╭──
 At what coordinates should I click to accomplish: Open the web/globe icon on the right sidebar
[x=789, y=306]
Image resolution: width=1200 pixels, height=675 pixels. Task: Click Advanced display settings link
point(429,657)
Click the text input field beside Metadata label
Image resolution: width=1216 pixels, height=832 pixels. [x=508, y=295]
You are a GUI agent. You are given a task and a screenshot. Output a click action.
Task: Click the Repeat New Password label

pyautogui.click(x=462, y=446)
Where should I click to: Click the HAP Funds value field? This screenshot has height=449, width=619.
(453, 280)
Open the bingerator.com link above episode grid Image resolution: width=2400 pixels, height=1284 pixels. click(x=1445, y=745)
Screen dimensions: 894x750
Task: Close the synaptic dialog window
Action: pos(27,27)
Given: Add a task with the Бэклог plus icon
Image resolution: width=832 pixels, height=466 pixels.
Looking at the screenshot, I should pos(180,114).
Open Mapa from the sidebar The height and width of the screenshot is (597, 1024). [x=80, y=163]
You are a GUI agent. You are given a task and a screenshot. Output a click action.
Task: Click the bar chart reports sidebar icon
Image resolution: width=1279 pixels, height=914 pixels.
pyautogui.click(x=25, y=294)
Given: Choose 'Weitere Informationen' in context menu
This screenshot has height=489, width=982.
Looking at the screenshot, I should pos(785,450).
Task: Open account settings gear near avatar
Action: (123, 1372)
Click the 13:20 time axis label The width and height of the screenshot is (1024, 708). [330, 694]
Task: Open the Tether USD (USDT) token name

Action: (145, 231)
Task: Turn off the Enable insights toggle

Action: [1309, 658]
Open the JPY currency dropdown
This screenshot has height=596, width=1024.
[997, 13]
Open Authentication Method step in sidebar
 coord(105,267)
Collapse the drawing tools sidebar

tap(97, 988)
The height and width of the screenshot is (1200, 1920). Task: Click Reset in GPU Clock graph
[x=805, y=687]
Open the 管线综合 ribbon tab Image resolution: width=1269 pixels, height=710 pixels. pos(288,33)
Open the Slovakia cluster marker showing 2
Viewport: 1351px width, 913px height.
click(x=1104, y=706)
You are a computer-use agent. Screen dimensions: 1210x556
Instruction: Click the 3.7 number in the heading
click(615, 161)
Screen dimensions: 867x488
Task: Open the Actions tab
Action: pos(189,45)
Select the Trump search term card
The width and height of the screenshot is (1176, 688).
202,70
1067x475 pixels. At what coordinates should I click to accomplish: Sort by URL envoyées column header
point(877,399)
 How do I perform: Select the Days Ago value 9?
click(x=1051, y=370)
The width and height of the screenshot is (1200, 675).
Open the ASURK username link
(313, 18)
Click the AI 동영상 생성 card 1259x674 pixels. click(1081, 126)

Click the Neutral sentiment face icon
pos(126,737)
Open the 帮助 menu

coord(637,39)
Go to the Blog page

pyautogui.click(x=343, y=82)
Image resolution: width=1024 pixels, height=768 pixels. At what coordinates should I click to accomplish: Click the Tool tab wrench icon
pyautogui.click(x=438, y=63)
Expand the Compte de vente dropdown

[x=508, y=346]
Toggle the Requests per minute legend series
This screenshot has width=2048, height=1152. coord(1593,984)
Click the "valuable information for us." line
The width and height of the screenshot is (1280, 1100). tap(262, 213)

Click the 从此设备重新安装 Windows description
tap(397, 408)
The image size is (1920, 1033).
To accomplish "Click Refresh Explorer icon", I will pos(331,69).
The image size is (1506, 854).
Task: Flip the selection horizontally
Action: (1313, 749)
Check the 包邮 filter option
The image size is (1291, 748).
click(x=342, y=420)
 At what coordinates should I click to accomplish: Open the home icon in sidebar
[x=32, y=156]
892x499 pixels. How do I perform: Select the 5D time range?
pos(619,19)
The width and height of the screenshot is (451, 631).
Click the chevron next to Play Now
╰──
Retype all of the records above, keeping every line and every character unchanged.

 At what coordinates should I click to accomplish: Open the web/globe icon on the right sidebar
[x=789, y=306]
Image resolution: width=1200 pixels, height=675 pixels. Task: Click Advanced display settings link
point(429,657)
Click the text input field beside Metadata label
Image resolution: width=1216 pixels, height=832 pixels. [x=508, y=295]
You are a GUI agent. You are given a task and a screenshot. Output a click action.
Task: Click the Repeat New Password label

pyautogui.click(x=462, y=446)
Where should I click to: Click the HAP Funds value field? This screenshot has height=449, width=619.
(453, 280)
Open the bingerator.com link above episode grid Image resolution: width=2400 pixels, height=1284 pixels. click(x=1445, y=745)
Screen dimensions: 894x750
Task: Close the synaptic dialog window
Action: pos(27,27)
Given: Add a task with the Бэклог plus icon
Image resolution: width=832 pixels, height=466 pixels.
Looking at the screenshot, I should pos(180,114).
Open Mapa from the sidebar The height and width of the screenshot is (597, 1024). [x=80, y=163]
You are a GUI agent. You are given a task and a screenshot. Output a click action.
Task: Click the bar chart reports sidebar icon
Image resolution: width=1279 pixels, height=914 pixels.
pyautogui.click(x=25, y=294)
Given: Choose 'Weitere Informationen' in context menu
This screenshot has height=489, width=982.
Looking at the screenshot, I should pos(785,450).
Task: Open account settings gear near avatar
Action: (123, 1372)
Click the 13:20 time axis label The width and height of the screenshot is (1024, 708). [330, 694]
Task: Open the Tether USD (USDT) token name

Action: (145, 231)
Task: Turn off the Enable insights toggle

Action: [1309, 658]
Open the JPY currency dropdown
This screenshot has height=596, width=1024.
[997, 13]
Open Authentication Method step in sidebar
 coord(105,267)
Collapse the drawing tools sidebar

tap(97, 988)
The height and width of the screenshot is (1200, 1920). Task: Click Reset in GPU Clock graph
[x=805, y=687]
Open the 管线综合 ribbon tab Image resolution: width=1269 pixels, height=710 pixels. pos(288,33)
Open the Slovakia cluster marker showing 2
Viewport: 1351px width, 913px height.
click(x=1104, y=706)
You are a computer-use agent. Screen dimensions: 1210x556
Instruction: Click the 3.7 number in the heading
click(615, 161)
Screen dimensions: 867x488
Task: Open the Actions tab
Action: pos(189,45)
Select the Trump search term card
The width and height of the screenshot is (1176, 688).
202,70
1067x475 pixels. At what coordinates should I click to accomplish: Sort by URL envoyées column header
point(877,399)
 How do I perform: Select the Days Ago value 9?
click(x=1051, y=370)
The width and height of the screenshot is (1200, 675).
Open the ASURK username link
(313, 18)
Click the AI 동영상 생성 card 1259x674 pixels. click(1081, 126)

Click the Neutral sentiment face icon
pos(126,737)
Open the 帮助 menu

coord(637,39)
Go to the Blog page

pyautogui.click(x=343, y=82)
Image resolution: width=1024 pixels, height=768 pixels. At what coordinates should I click to accomplish: Click the Tool tab wrench icon
pyautogui.click(x=438, y=63)
Expand the Compte de vente dropdown

[x=508, y=346]
Toggle the Requests per minute legend series
This screenshot has width=2048, height=1152. coord(1593,984)
Click the "valuable information for us." line
The width and height of the screenshot is (1280, 1100). tap(262, 213)

Click the 从此设备重新安装 Windows description
tap(397, 408)
The image size is (1920, 1033).
To accomplish "Click Refresh Explorer icon", I will pos(331,69).
The image size is (1506, 854).
Task: Flip the selection horizontally
Action: (1313, 749)
Check the 包邮 filter option
The image size is (1291, 748).
click(x=342, y=420)
 At what coordinates should I click to accomplish: Open the home icon in sidebar
[x=32, y=156]
892x499 pixels. How do I perform: Select the 5D time range?
pos(619,19)
The width and height of the screenshot is (451, 631).
Click the chevron next to Play Now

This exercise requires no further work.